Wednesday, May 4, 2016

Georgia Guidestones

Last Sunday’s “60 Minutes” began with a story about how the epidemic of heroin addiction, that is sweeping our country, is playing out in the state of Ohio. It featured a judge who adopted a rehabilitation approach instead of prison time for heroin felonies. A high proportion of people report to the court after saying clean for a year and have their records cleared. Several other judges are beginning this approach. In contrast, a hard-nosed district attorney opposes this, “they have broken the law and they need to be punished.” The last story was of a young man who returned home clean after prison and overdosed on the first night in his parents’ house. 

What lies behind these stories and other types of societal failure? For just one example—many young muslins return, disillusioned, from ISIS, telling how they went in the first place because they felt isolated, marginalized, had nothing to do in the European countries they grew up in. Other cases of war around the world stem from religious conflicts, starvation, or squeezed for land to cultivate because of rising seas, droughts and unusually strong wind storms. Behind all these factors is global warming and all its dread effects.

Far back behind all these problems is the problem of world overpopulation. Why do I put that as the ultimate cause of all these calamities? Global heating, religious wars, spreading starvation, untreated diseases, the threat of nuclear war—result basically from overpopulation.

How so? Start with global warming, the biggest immediate threat to the survival of the human race. Over the last century world population has grown from under to two billion to over seven billion and growing. That means five billion more people driving cars, demanding electricity and wanted air conditioning in summer, as well as needing more food produced from the world’s shrinking farms. 

Think how many fewer people would be driving cars, using electricity (for all its various reasons), needing to be fed, less prone to disease epidemics, if world population were still around two billion instead of the present seven billion? 

In this connection I want to draw attention to the Georgia Guidestones. It seems that some group of (apparently) powerful and intellectual people saw all of this coming and began to prepare for the survival of a sustainable world population. They subsidized a set of six pillars, 19 feet high, giving, in six of the world’s main languages a table of ten commandments for a future world civilization. First, they stipulated that world population should be maintained at about half a billion people. 

How would this reduction in world population take place? The people who created the guide-stones don’t say, but I think it is becoming clear that they had concluded that the people on earth will do it to themselves. Consider the horrendous losses of life from the wars taking place around the globe. Add to that the billions who will die of heat and billions who will starve to death because the powers currently running the world will not take the needed remedial steps. Maybe they too are overwhelmed.

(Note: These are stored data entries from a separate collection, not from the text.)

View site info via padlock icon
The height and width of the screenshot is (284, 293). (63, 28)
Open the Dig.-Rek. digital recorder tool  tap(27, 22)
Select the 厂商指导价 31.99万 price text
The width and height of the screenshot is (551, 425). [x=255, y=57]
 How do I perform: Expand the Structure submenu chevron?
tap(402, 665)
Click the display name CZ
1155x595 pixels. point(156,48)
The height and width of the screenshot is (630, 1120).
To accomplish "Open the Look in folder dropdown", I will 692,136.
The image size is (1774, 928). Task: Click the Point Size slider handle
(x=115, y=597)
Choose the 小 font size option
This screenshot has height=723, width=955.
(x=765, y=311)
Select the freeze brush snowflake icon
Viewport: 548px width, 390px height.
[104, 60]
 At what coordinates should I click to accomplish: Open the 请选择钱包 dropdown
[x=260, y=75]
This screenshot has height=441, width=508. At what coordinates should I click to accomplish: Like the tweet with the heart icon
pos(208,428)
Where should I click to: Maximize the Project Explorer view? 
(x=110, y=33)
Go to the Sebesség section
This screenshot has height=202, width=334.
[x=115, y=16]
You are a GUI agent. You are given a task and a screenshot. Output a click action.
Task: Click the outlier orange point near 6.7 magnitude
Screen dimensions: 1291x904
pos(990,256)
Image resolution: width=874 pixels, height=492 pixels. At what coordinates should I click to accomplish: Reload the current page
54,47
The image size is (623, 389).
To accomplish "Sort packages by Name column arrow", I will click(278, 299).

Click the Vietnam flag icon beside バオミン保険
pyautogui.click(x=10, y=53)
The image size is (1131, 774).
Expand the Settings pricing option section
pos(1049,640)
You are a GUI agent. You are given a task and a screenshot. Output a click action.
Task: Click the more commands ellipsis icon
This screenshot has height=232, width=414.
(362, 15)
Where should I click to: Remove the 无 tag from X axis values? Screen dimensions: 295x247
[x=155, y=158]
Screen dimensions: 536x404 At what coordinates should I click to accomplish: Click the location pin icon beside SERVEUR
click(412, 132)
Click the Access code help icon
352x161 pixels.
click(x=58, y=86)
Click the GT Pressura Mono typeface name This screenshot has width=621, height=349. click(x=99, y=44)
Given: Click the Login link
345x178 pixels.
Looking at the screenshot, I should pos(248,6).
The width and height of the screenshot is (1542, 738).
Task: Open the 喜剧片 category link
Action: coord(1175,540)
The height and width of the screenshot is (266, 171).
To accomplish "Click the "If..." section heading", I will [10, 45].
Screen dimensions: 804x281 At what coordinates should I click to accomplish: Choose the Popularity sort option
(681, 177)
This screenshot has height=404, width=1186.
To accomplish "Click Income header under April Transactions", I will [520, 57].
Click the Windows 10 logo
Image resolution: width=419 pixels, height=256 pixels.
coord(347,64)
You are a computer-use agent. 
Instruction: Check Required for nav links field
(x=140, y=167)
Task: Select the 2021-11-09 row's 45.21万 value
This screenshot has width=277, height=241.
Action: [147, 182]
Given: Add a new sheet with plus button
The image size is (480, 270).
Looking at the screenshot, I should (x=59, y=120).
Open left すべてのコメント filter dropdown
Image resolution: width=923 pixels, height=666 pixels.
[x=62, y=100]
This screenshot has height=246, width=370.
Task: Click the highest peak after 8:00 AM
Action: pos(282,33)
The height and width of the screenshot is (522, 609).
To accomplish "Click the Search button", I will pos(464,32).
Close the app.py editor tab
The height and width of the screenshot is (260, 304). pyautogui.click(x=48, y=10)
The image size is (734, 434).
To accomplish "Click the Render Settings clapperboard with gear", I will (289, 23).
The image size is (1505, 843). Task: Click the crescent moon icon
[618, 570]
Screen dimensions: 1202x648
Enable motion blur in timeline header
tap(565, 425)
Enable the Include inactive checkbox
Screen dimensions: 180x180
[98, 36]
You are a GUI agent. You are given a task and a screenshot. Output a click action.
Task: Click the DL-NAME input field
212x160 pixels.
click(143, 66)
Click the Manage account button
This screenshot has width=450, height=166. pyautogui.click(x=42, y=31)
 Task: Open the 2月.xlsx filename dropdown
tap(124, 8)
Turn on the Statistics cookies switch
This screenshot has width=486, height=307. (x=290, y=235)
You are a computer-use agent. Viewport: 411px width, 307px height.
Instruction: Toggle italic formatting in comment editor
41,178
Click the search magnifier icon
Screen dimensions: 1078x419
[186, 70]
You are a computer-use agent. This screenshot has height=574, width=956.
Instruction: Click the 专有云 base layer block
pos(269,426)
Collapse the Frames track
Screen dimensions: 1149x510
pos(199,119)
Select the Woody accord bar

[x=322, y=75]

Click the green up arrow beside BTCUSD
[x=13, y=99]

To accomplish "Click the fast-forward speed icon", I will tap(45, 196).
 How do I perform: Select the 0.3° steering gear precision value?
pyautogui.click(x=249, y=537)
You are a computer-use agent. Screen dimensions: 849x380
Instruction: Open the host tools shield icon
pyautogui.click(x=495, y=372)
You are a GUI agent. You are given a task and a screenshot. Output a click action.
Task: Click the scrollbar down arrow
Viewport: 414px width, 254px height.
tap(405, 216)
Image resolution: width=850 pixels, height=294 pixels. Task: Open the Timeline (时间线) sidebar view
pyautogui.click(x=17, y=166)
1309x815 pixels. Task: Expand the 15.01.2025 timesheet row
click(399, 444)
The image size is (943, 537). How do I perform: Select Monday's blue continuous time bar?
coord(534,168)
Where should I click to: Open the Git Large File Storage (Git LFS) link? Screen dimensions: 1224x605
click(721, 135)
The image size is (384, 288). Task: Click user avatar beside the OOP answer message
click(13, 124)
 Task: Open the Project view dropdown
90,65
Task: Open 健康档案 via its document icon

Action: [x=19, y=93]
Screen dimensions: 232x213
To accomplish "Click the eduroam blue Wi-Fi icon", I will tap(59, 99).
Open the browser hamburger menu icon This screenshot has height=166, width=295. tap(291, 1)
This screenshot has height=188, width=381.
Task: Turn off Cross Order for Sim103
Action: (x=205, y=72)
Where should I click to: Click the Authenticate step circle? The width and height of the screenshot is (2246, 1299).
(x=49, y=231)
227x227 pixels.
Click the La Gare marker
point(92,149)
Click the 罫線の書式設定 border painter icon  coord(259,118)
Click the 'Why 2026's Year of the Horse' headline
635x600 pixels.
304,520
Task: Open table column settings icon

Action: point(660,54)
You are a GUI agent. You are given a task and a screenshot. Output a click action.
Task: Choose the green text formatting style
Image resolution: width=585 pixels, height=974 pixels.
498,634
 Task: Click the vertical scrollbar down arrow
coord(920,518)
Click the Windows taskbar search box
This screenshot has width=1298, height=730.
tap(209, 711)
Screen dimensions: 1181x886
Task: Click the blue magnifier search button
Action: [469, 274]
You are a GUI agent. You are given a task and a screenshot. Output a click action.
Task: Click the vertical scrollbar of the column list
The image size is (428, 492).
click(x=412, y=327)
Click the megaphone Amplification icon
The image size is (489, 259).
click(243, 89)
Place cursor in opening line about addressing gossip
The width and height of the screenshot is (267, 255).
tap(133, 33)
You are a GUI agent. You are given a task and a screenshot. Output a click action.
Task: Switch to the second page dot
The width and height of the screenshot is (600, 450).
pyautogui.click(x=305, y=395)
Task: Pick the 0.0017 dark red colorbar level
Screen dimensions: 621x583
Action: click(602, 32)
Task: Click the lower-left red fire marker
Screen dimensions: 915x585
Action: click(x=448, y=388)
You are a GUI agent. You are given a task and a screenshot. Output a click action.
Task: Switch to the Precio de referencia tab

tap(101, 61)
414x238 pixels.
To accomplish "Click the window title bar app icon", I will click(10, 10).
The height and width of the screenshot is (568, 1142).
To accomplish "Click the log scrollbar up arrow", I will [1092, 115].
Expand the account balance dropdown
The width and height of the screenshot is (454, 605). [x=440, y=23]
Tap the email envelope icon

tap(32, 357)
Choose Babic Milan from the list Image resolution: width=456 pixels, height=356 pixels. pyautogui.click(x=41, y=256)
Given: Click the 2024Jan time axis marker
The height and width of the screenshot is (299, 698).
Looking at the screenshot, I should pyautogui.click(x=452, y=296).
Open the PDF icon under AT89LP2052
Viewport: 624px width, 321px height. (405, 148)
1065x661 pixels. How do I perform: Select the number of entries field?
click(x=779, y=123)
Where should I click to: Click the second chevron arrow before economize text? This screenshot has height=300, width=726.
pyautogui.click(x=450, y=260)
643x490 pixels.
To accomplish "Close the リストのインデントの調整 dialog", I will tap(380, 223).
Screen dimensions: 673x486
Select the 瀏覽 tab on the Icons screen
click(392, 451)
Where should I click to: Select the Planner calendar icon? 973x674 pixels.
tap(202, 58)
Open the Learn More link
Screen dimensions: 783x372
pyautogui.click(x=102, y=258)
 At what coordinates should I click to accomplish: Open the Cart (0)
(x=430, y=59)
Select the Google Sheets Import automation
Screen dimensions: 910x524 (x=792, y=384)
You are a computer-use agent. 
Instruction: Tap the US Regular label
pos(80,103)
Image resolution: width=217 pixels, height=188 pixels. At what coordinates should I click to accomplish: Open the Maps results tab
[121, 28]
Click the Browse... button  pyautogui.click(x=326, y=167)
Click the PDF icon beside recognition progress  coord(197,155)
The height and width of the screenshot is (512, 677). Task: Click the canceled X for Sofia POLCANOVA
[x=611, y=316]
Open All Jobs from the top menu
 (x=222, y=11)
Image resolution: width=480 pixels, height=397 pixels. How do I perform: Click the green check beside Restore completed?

 If you know more about the Georgia Guidestones I’d like to hear about it. In general, what do you think about the populations problem?

2 comments:

  1. It seems to me that it doesn't follow from your statements in the first and second paragraphs, that global warming is the cause of social unrest.
    Over population as the ultimate cause of social unrest is another story. I think there is enough research on the topic to show that crowding causes humans and animals to become grumpy. I've heard people say that there is plenty of room on the earth for all the people who are here, but as Frosty Wooldridge describes the problem, it is not the available space, it is the carrying capacity. In the Southwestern US people are struggling to get the water they need and people who study these things predict coming water wars.
    I don't think wars are going to kill off billions of people. The estimated deaths from World War II is a bit over 60 million people; 3% of the 1940 world population. A lot of effort went into that war and only 3% of the people died.
    A number of Western countries have seen an alarming drop in population, so much so that they are bringing in foreign populations to do the work. Ultimately, those countries will lose their identy to the newcomers who have more babies.
    Maybe the answer to overpopulation is to terraform other planets and shuttle people over to them. A simpler solution is to use the brain washing techniques the "elites" already know how to use to convince the entire earthly population to have fewer children. But then, who will do the work?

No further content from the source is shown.